→ Material shown:
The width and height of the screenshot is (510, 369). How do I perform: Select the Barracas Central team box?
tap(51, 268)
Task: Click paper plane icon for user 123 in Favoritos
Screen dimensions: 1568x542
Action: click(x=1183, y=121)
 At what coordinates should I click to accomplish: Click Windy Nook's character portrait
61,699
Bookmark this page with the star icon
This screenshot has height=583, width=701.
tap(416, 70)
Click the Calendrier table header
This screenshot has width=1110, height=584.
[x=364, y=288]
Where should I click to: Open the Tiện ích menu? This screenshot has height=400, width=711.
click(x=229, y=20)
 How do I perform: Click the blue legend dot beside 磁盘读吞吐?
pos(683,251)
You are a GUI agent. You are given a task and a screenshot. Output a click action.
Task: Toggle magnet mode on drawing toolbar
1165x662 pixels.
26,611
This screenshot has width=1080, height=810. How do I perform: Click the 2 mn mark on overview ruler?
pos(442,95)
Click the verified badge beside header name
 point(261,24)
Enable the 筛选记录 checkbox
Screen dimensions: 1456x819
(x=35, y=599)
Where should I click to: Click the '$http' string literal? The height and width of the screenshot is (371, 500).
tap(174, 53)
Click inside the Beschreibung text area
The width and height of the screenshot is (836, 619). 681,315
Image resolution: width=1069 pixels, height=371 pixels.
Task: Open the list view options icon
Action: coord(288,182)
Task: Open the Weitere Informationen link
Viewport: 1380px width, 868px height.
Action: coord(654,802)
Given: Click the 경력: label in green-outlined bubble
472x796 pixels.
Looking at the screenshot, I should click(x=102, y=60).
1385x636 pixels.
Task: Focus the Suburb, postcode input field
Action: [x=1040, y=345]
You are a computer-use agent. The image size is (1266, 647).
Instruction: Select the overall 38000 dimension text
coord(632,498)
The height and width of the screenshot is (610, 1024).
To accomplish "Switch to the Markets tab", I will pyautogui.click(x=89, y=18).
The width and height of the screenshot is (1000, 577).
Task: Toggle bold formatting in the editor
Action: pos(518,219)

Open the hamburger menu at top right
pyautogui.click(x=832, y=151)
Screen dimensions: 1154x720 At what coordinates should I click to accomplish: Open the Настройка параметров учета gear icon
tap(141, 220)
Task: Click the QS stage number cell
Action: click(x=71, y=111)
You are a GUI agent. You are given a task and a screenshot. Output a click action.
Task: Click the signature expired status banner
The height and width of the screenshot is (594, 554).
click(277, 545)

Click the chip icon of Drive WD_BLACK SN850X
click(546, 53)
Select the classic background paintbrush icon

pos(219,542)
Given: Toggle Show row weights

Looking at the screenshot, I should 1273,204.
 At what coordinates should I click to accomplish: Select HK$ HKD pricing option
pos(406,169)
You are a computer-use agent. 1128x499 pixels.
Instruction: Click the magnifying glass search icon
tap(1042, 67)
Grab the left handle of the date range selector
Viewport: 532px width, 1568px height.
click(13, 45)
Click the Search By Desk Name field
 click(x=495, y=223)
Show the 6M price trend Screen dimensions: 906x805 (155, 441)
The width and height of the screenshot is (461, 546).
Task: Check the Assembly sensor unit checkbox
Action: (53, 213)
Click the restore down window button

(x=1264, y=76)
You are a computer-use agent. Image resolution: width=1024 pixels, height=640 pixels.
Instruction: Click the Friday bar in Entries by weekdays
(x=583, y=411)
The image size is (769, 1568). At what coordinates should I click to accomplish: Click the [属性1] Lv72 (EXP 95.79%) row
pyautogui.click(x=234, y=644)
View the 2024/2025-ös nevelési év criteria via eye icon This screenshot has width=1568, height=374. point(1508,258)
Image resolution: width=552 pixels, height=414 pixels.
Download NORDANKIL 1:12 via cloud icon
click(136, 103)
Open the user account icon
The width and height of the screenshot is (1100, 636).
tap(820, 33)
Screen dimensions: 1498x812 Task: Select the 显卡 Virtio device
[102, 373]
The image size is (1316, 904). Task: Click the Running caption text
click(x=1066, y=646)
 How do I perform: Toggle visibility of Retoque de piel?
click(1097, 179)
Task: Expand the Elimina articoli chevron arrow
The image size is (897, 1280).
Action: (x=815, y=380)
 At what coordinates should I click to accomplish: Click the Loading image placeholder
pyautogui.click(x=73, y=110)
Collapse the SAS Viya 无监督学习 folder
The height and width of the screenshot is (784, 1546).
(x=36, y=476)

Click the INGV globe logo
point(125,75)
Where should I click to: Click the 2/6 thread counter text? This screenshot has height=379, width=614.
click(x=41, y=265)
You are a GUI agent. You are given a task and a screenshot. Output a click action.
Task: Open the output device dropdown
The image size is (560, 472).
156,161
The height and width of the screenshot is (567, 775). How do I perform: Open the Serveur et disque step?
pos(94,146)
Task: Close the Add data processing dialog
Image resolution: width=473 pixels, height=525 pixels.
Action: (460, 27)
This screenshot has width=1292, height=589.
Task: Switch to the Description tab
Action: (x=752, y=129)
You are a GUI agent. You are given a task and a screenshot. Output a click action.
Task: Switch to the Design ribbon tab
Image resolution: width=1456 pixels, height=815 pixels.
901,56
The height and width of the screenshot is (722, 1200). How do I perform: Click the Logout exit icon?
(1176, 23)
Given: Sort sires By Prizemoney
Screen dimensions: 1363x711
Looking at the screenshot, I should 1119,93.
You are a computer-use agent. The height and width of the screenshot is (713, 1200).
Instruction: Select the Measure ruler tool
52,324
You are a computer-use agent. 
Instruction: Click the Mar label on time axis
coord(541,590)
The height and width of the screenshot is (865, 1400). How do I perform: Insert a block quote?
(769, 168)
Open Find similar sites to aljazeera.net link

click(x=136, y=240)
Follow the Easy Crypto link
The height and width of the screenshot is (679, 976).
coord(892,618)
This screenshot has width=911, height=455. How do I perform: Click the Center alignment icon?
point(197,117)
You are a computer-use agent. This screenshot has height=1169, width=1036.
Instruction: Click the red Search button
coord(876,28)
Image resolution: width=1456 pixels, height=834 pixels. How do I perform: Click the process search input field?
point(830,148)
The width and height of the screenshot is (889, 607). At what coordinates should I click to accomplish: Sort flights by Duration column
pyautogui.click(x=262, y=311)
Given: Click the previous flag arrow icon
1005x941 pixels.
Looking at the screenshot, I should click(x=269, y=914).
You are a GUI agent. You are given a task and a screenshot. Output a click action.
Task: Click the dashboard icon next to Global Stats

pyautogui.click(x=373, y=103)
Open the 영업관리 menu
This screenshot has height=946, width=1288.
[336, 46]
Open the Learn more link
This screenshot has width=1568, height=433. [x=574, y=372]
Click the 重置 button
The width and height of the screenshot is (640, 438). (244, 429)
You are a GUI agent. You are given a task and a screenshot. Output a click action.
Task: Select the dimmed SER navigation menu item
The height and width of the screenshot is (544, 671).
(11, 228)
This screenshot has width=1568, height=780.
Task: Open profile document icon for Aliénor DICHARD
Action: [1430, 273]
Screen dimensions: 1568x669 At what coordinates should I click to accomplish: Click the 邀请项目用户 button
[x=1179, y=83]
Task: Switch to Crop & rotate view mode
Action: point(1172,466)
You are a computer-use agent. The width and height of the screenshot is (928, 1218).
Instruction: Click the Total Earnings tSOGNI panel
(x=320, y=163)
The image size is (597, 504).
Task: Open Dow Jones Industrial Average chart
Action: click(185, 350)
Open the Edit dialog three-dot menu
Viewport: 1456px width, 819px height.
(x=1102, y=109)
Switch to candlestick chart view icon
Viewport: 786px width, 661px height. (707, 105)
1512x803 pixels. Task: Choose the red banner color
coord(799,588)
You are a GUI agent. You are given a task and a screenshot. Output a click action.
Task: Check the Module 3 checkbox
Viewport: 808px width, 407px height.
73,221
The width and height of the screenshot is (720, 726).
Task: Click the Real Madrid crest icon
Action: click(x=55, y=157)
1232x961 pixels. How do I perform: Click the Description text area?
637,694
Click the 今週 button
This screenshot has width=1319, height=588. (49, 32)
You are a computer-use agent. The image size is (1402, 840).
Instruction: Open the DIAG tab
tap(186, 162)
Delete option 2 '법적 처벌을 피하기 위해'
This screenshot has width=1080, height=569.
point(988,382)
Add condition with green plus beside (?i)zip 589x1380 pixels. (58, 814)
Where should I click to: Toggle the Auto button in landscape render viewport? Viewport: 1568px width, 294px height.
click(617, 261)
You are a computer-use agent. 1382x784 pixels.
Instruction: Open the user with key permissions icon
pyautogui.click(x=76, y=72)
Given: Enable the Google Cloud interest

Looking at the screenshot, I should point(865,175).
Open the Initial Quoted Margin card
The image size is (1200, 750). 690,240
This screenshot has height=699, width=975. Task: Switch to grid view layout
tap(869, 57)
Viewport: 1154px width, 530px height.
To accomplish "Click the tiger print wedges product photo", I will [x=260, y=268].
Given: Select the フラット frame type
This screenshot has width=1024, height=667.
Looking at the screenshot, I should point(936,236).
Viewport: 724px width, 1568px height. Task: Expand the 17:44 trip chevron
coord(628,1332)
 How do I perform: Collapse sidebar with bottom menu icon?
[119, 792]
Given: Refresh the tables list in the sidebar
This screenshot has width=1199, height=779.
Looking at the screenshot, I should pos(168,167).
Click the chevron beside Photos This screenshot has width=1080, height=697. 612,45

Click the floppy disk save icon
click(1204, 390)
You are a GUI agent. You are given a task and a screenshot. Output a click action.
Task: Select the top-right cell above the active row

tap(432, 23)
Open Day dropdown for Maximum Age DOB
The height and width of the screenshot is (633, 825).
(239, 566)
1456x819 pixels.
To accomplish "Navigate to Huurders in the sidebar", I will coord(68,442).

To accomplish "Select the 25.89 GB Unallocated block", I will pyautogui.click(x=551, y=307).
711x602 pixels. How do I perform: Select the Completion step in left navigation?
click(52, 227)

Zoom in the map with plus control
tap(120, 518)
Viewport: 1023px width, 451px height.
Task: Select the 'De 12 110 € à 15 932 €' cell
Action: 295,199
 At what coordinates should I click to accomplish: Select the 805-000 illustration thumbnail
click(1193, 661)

→ Request:
Copy out the records word for word, starting at the line that contains "Screen dimensions: 1154x720" and ending at the line that contains "Action: click(x=71, y=111)".

→ The output:
Screen dimensions: 1154x720 At what coordinates should I click to accomplish: Open the Настройка параметров учета gear icon
tap(141, 220)
Task: Click the QS stage number cell
Action: click(x=71, y=111)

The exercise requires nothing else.